AGIPRESS – Guerre e tensioni internazionali non frenano la domanda di lusso, anzi spingono gli investitori ad alto patrimonio verso l’immobiliare di pregio come bene rifugio. Il mattone italiano si conferma un approdo sicuro, soprattutto nel segmento delle dimore storiche e delle proprietà di alta fascia, e in particolare nel Centro Italia”.
A dirlo è Gabriele Carratelli, presidente di Carratelli Holding, gruppo specializzato nella consulenza e intermediazione per immobili di lusso con sedi operative in Toscana, nel Lazio e all’estero.
“La nostra holding – spiega Carratelli – stima un aumento pari a circa il 10% nell’ultimo anno della domanda da parte di investitori esteri, in particolare nell’Italia centrale, dove la combinazione tra paesaggio, qualità architettonica e stabilità del sistema immobiliare rende il mercato tra i più solidi in Europa”
“Registriamo un afflusso crescente di capitali da aree extra-europee – prosegue Carratelli – con un’attenzione particolare a ville, tenute storiche e residenze unifamiliari immerse nel paesaggio ma dotate di tecnologie moderne.
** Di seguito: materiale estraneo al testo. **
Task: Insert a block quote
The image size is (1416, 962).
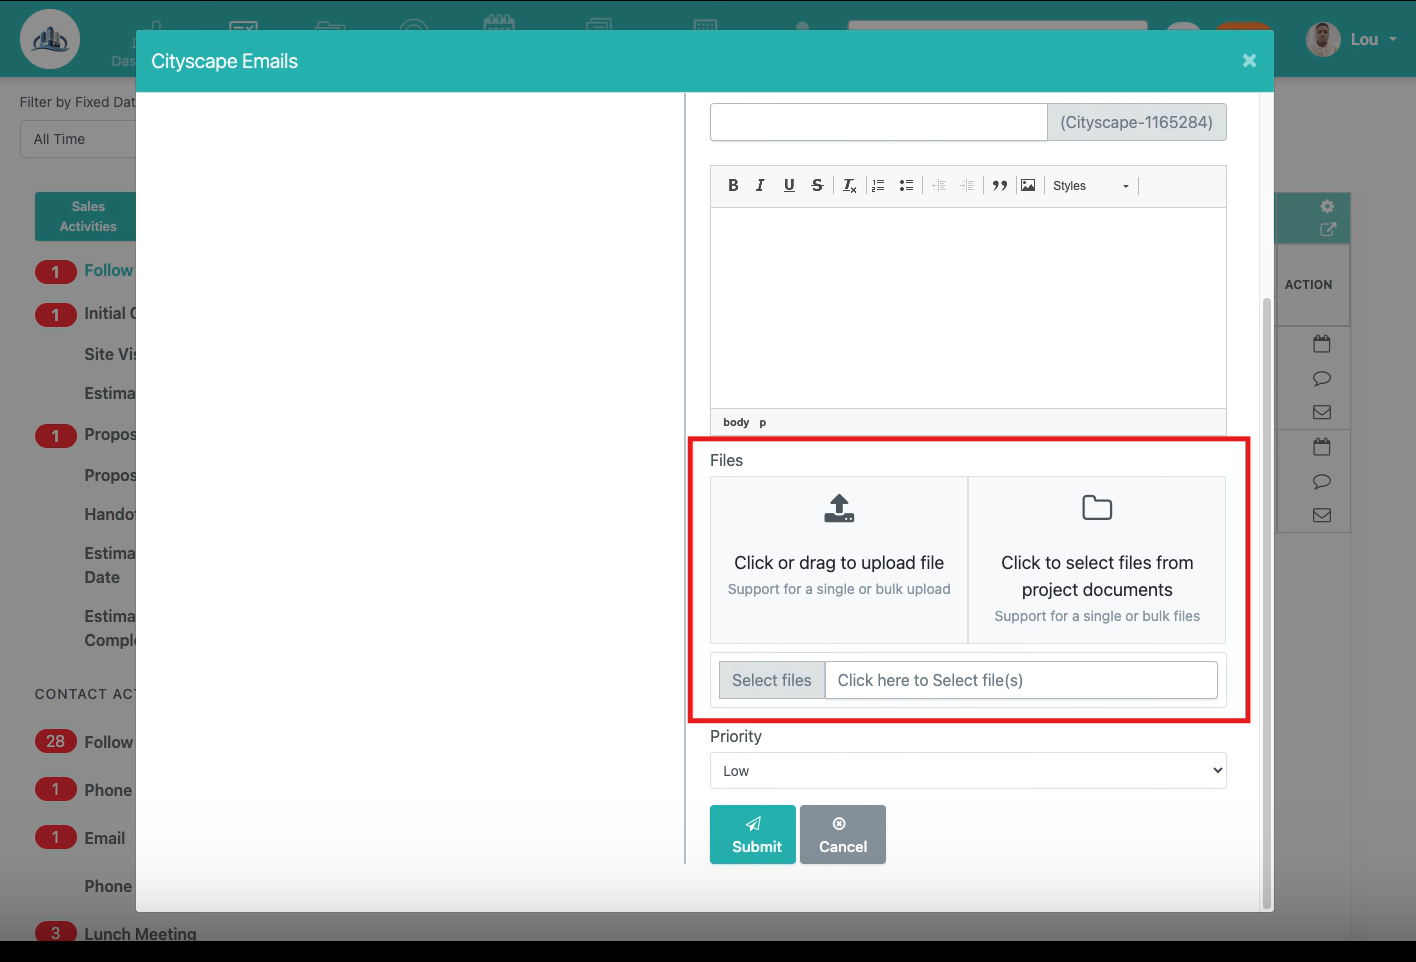Action: pos(999,185)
Questi acquirenti scelgono l’Italia per la sua unicità culturale e per la certezza giuridica che il nostro sistema garantisce: per loro, non è un investimento speculativo, ma una strategia di protezione patrimoniale a lungo termine”.
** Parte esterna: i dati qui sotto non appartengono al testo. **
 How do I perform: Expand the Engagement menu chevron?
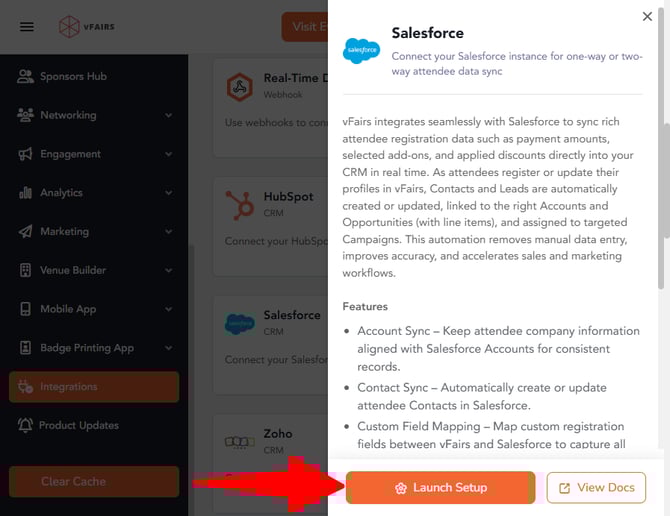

La tendenza, secondo Carratelli Holding, premia le proprietà “resilienti”, capaci di unire il fascino della storia con l’efficienza e la sicurezza della modernità. “Si cercano dimore che uniscano riservatezza, comfort e sostenibilità – conclude Carratelli –. Molti immobili vengono riqualificati per raggiungere standard elevatissimi di efficienza energetica e di sicurezza, senza perdere il valore estetico e identitario originario. È questa la chiave che mantiene il mercato del lusso italiano al vertice mondiale”.